= Edward Saunders (judge) =

English judge

Sir Edward Saunders (died 12 November 1576) was an English judge and Chief Justice of the Queen's Bench.

==Early life and career==
Sir Edward Saunders was the eldest surviving son of Thomas Saunders (died 1528) of Sibbertoft, Northamptonshire, by Margaret, the daughter of Richard Cave (died 1538) of Stanford, Northamptonshire, and his first wife, Elizabeth Mervin.

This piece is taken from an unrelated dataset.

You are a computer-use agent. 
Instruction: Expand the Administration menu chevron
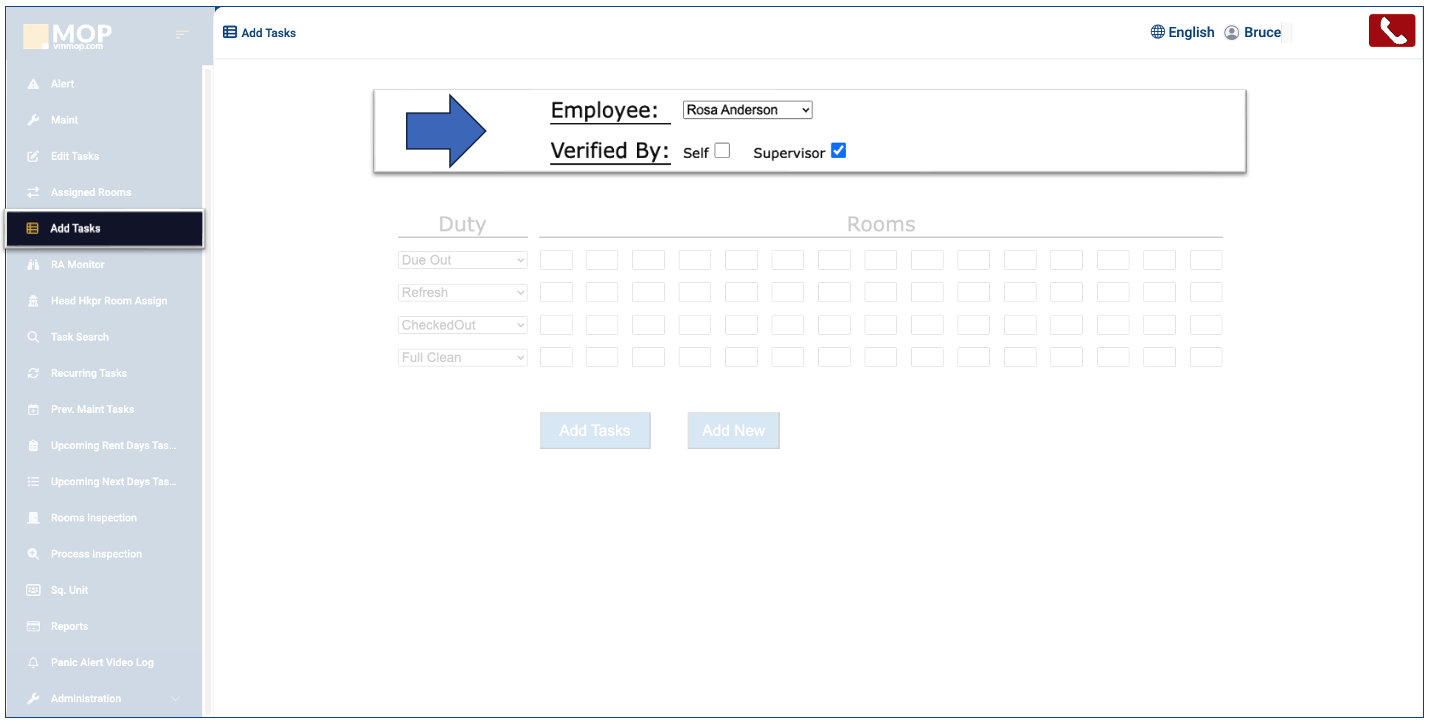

He had five younger brothers, the lawyer and merchant Robert Saunders (died 1559), Joseph Saunders, the Marian martyr Laurence Saunders (died 1555), and the merchants Blase Saunders (died 1581) and Ambrose Saunders (died 1586), and three sisters, Sabine, wife of the merchant John Johnson, Christian (died 1545), wife of Christopher Breten, and Jane, wife of Clement Villiers.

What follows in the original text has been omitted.